The wheelchair cost $25 to rent for the week. Jamey Goodman considers that to be a bargain. That’s also pretty much how he feels about his “DawgNation Appreciation” fan experience Thursday night at the Coca-Cola Roxy next to SunTrust Park.

That night might have been in doubt. Goodman has a condition with a pinched nerve in his back which will require surgery. Soon.

“I have a disc that has collapsed and it has pinched a nerve,” Goodman said. “So I do have surgery next week. I held that off in order to come to this. We talked about it. It is hard to get on the schedules to work with surgeons. You have to jump through hoops with other doctors. Let’s just say this was planned out where I wouldn’t be in a hospital bed recovering today.”

His surgeon will have to remove part of that collapsed disc to free up that pinched nerve.

“He hasn’t slept in a bed in the last two weeks,” his wife Jamie Goodman said. “He can’t lay flat at all.”

Goodman has slept sitting up the last two weeks. He can’t do stairs and admits he couldn’t lift a two-pound weight right now if it was sitting on his shoe.

That $25 wheelchair rental made his night possible.

“I couldn’t come without it,” Goodman said. “I couldn’t walk from the parking deck here.”

The Goodmans had V.I.P. tickets. It meant his wife Jamie was wheeling him around at the event. That was how he got around the Roxy.

Except when it was time for their V.I.P. picture with Nick Chubb, Sony Michel and Roquan Smith.

Goodman walked over to those guys. He had to.

“I got up for that,” he said. “I wasn’t going to have my picture made with all of those guys in a wheelchair,” he said. “That just wasn’t going to happen.”

Jamey Goodman (sitting) felt that the players on hand at the first DawgNation Appreciation event were just as thankful as the fans were on Thursday night. (Jeff Sentell/DawgNation)/Dawgnation)

It was a night for all those on hand who feel just the way the Goodmans do about that football team and the 2017 season.

They got the chance to tell those three Bulldogs plus Davin Bellamy and Lorenzo Carter what their final season at UGA meant to them.

“I go over to them and just simply say ‘thank you’ to all of them,” he said. “The ability to just tell them thanks was it for me.

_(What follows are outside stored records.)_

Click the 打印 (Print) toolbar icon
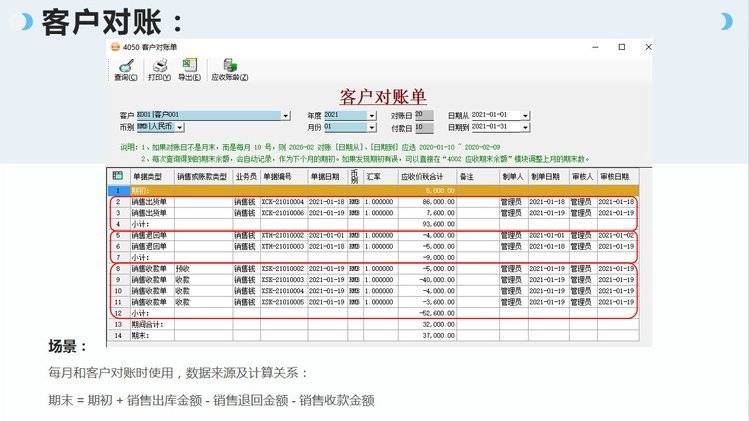(x=159, y=65)
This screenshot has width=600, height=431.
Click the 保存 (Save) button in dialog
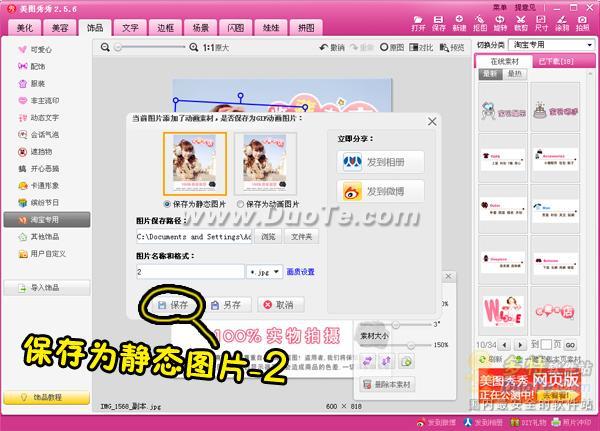coord(173,305)
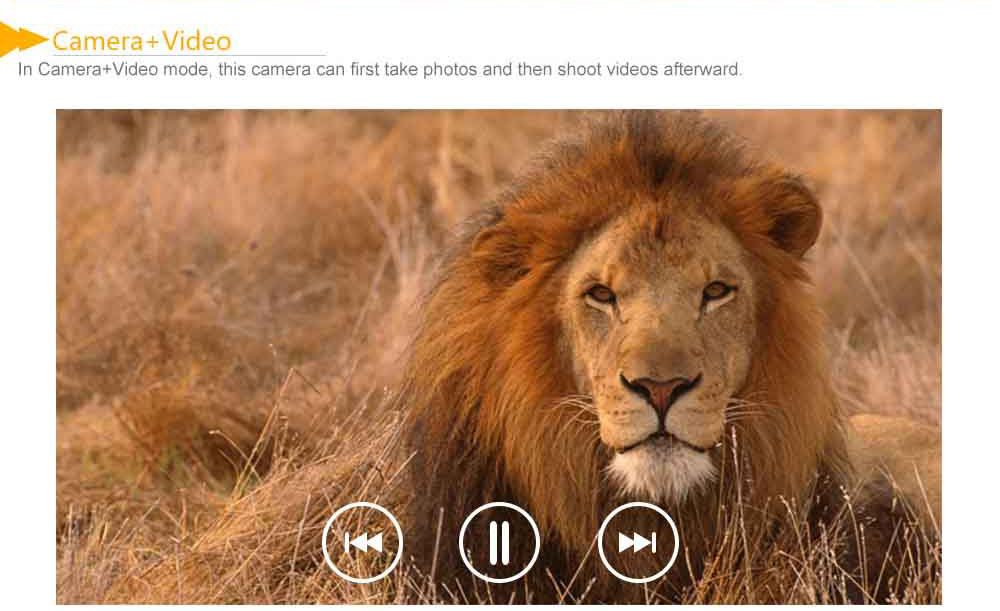Click the lion's eye nearest the mane
Viewport: 1000px width, 611px height.
pos(600,295)
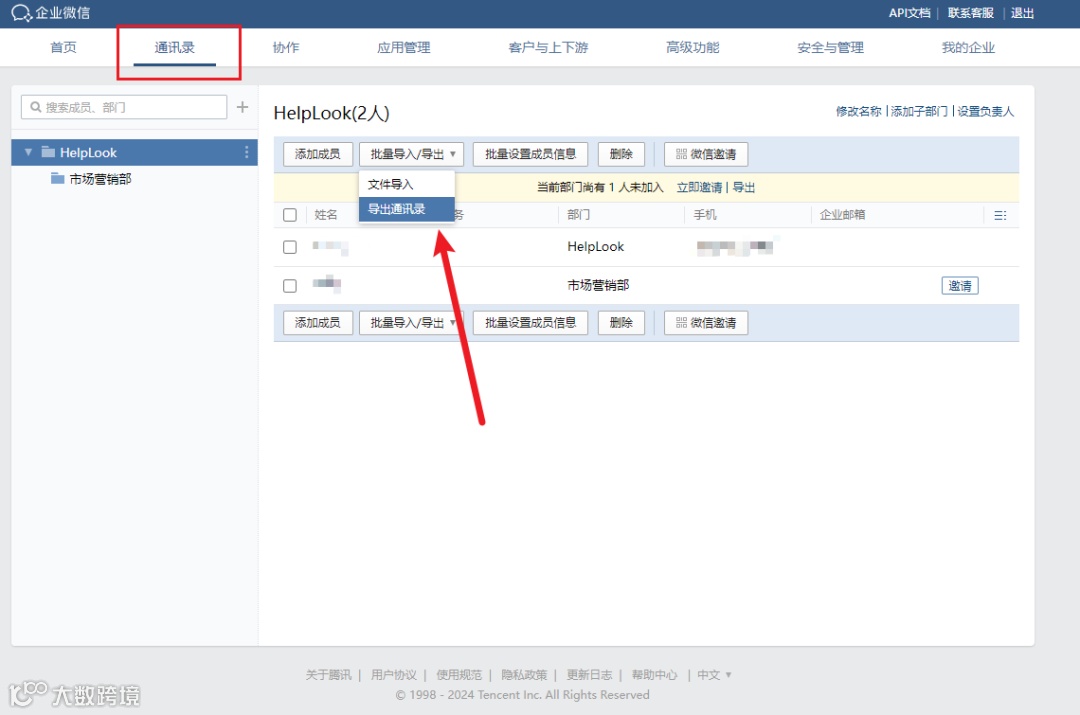Check the select-all checkbox in table header
The width and height of the screenshot is (1080, 715).
[x=289, y=214]
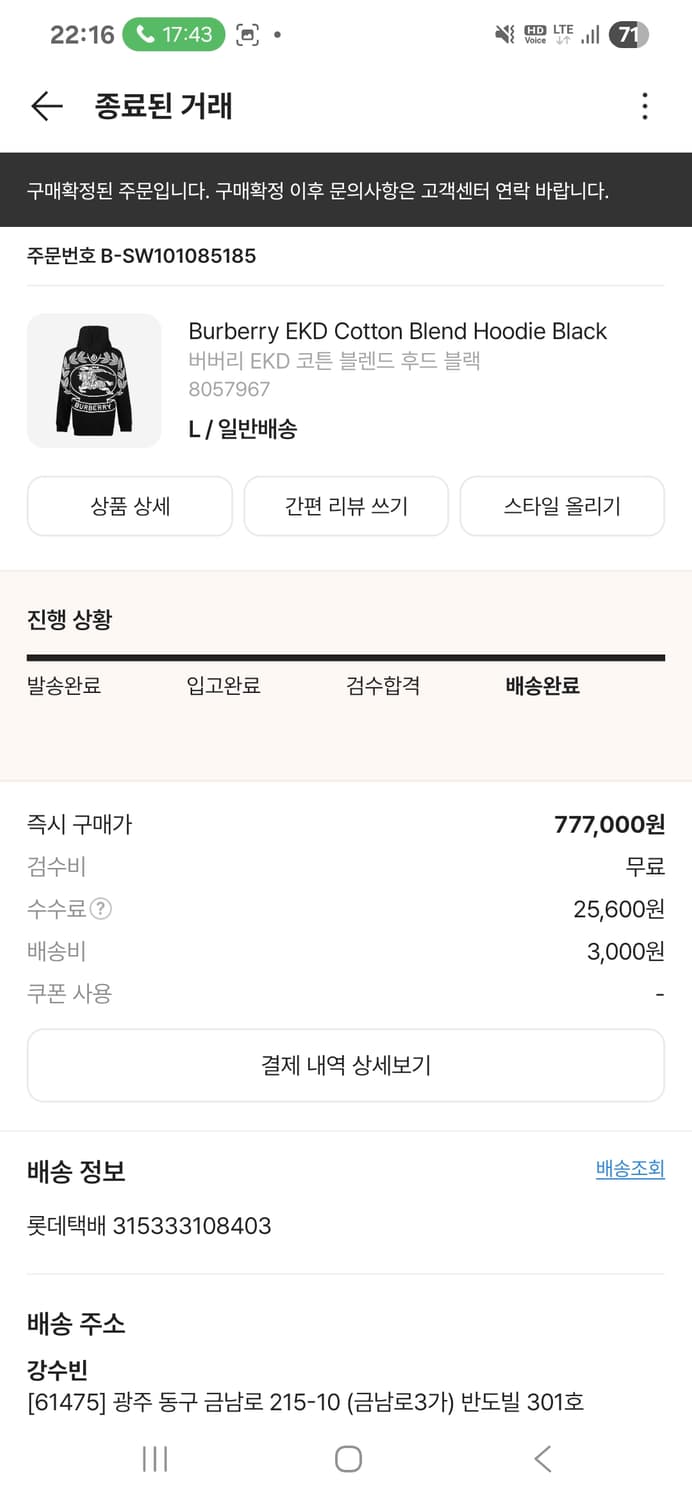Screen dimensions: 692x1500
Task: Select the 배송완료 step in progress tracker
Action: click(541, 686)
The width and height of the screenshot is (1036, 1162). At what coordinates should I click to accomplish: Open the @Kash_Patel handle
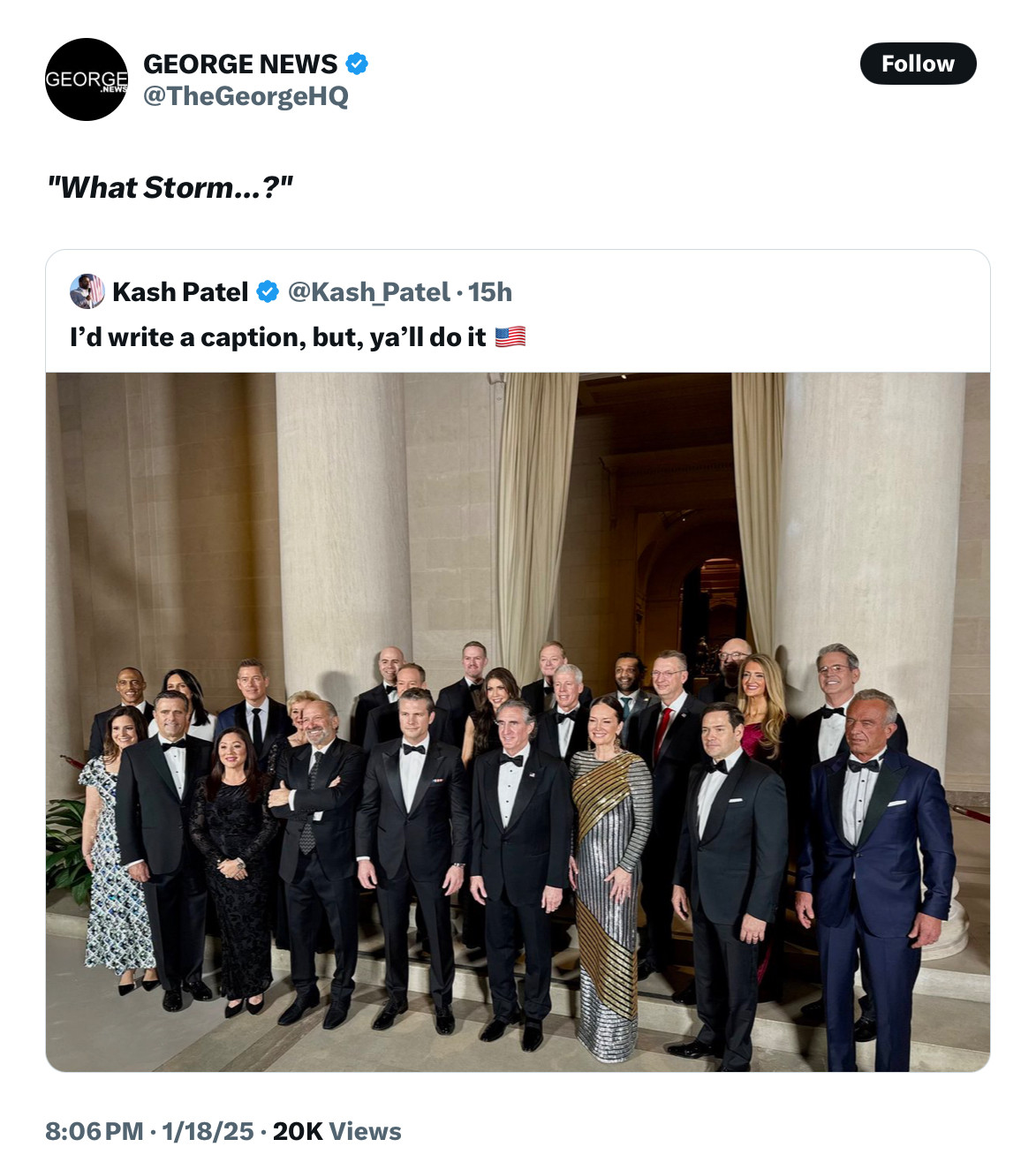[368, 292]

I don’t know those guys but they all looked more excited to be here than we are. That means something to me.”

Jamie carried on with her husband’s thought at that point.

“They called this ‘DawgNation Appreciation’ but they really showed their appreciation to us,” she said.

“That’s what you felt when you were around them,” Goodman picked up from there. “You felt their appreciation for us. It was a two-way street. It felt mutual. We were here to say thanks to them but they made it seem like they were really thankful tonight for all of us, too.”